Le tout dans un contexte historique chargé. Pendant les guerres d’Indochine, certains groupes montagnards se sont battus pour le sud de la République du Vietnam, puis ont mené une insurrection armée contre l’État qui a persisté jusqu’au début des années 1990. Depuis lors, le Parti communiste du Vietnam (PCV) considère avec méfiance les habitants indigènes des hauts plateaux du centre et a tendance à considérer les expressions de griefs ethniques et politiques comme des incitations au séparatisme et à la trahison.
Les quelques nouvelles qui ont émergé au sujet de l’incident de Dak Lak sont passées à travers le filtre politique des médias d’État vietnamiens, qui ont cherché à dépeindre les assaillants comme des criminels de droit commun sans agenda politique légitime.
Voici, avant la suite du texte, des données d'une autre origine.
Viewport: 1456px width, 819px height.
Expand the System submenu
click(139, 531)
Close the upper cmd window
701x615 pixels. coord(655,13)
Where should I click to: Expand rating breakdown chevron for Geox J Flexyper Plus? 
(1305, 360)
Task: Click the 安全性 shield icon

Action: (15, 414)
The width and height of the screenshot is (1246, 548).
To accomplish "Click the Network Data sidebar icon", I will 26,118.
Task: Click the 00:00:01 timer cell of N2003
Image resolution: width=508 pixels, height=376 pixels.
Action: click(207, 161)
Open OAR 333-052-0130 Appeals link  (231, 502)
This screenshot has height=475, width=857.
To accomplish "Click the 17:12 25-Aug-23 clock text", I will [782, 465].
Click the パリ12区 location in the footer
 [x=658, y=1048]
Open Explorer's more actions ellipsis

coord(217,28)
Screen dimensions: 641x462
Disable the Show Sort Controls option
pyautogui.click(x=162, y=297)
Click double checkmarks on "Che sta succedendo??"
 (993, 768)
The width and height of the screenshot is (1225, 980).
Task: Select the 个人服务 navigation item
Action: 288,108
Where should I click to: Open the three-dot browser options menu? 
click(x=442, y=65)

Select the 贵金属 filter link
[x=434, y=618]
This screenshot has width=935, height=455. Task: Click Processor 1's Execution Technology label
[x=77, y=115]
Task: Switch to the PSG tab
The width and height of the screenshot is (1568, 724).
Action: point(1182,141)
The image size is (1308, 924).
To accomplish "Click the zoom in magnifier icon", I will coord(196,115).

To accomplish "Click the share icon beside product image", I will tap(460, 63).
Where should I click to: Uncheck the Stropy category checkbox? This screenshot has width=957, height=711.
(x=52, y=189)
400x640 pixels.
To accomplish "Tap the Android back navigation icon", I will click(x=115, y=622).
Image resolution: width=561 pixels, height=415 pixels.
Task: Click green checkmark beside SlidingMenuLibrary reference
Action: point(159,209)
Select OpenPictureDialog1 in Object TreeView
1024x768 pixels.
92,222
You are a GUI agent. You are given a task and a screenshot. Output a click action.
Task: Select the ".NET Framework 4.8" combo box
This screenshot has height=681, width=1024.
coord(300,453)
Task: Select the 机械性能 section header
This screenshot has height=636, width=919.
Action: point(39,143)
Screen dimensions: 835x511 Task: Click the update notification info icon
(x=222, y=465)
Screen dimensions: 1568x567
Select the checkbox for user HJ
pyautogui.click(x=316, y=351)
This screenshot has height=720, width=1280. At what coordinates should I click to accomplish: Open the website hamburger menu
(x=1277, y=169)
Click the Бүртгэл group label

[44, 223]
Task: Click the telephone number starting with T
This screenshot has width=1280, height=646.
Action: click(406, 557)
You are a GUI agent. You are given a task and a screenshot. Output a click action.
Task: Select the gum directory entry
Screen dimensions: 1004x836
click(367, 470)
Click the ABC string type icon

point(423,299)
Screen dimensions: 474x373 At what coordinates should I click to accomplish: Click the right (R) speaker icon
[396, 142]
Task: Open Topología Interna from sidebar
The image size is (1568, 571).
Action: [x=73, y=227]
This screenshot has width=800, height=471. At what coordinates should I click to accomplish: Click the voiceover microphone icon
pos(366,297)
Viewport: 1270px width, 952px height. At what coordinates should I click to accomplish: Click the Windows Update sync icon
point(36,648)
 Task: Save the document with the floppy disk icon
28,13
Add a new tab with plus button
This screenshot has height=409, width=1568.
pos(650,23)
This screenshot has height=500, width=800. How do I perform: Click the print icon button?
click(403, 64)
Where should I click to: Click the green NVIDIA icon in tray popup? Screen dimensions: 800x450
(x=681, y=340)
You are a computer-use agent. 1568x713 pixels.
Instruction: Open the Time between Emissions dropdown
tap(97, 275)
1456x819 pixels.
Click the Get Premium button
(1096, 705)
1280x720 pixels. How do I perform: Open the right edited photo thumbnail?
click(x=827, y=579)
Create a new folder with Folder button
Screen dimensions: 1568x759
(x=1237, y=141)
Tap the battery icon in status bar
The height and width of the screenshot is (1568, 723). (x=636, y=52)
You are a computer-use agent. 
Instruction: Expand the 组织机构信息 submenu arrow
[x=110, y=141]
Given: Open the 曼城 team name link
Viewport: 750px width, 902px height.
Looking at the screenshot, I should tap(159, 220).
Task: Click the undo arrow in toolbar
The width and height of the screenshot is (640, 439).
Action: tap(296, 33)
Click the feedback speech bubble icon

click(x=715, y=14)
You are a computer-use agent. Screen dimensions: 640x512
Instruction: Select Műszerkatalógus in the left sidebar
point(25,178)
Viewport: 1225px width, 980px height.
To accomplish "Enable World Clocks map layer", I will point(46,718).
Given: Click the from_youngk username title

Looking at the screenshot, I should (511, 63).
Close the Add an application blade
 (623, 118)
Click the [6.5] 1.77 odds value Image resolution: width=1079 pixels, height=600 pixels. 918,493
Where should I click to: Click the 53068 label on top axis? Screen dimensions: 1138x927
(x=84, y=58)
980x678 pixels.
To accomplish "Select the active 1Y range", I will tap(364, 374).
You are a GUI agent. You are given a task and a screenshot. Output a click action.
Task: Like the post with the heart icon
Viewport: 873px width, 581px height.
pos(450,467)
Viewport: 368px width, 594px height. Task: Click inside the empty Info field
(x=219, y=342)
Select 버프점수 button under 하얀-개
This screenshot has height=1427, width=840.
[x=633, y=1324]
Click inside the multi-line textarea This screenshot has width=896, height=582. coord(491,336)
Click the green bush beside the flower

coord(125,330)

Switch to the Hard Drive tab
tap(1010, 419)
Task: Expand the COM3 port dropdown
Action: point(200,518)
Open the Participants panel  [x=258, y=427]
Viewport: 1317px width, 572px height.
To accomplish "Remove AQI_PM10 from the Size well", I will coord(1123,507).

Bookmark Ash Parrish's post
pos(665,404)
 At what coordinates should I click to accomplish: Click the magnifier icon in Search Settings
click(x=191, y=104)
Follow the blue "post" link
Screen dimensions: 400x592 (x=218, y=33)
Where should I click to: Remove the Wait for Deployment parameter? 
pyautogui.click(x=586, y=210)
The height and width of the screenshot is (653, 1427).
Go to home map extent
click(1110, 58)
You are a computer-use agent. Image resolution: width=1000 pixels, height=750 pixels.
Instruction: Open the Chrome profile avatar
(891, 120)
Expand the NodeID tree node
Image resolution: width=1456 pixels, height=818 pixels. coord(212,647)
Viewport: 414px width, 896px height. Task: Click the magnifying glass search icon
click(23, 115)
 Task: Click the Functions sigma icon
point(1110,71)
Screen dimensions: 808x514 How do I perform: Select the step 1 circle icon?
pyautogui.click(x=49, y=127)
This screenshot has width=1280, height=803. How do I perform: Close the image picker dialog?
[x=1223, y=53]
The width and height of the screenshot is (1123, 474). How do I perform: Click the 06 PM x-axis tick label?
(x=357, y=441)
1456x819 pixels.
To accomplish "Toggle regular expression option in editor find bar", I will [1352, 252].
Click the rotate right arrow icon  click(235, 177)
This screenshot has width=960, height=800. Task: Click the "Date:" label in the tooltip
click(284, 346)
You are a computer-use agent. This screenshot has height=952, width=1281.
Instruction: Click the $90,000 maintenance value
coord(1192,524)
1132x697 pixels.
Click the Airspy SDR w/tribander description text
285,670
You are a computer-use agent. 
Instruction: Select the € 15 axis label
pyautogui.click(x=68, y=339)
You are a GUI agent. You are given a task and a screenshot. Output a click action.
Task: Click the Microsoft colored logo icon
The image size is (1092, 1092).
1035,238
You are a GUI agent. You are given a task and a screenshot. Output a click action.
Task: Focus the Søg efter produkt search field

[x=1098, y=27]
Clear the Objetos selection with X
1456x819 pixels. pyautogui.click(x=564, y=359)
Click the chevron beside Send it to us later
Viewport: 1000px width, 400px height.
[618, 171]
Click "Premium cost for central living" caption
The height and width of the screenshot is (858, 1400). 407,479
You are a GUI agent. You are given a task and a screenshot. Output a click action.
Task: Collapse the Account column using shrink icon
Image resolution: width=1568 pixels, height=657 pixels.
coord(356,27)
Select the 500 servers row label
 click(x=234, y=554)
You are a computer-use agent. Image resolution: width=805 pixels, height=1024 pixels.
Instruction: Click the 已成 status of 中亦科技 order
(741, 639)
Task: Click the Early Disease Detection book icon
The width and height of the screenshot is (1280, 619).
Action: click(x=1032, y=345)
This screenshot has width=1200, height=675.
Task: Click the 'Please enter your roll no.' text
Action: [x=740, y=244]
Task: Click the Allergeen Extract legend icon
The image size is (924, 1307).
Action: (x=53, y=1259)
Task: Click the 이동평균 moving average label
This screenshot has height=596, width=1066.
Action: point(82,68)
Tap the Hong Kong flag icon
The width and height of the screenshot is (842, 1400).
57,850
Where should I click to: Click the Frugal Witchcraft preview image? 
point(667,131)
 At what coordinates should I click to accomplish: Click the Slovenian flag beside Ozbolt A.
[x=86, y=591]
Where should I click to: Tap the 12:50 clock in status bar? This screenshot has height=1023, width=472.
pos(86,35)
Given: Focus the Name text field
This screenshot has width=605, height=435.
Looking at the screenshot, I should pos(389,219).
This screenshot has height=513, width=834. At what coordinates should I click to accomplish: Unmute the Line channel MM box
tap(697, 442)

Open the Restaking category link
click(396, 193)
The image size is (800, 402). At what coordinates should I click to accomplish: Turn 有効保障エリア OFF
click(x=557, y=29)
Comme l’a dit le porte-parole du ministère de la Sécurité publique, To An Xo, les assaillants étaient « organisés, violents, audacieux, barbares et inhumains ».
Même s’il est vrai que les attaques n’étaient pas motivées par des objectifs politiques explicites, elles sont probablement indissociables des années de persécution de l’État et de tensions sur les terres et les ressources. Dans sa couverture des affrontements, RFA a cité un chercheur anonyme spécialisé dans les cultures indigènes des hauts plateaux du centre, qui a émis l’hypothèse que les assaillants « pourraient être dans une impasse » et ont agi en désespoir de cause.
Quelle que soit la motivation exacte, les autorités vietnamiennes utiliseront clairement l’incident pour renforcer davantage l’appareil de surveillance, faisant de telles attaques une simple question de temps.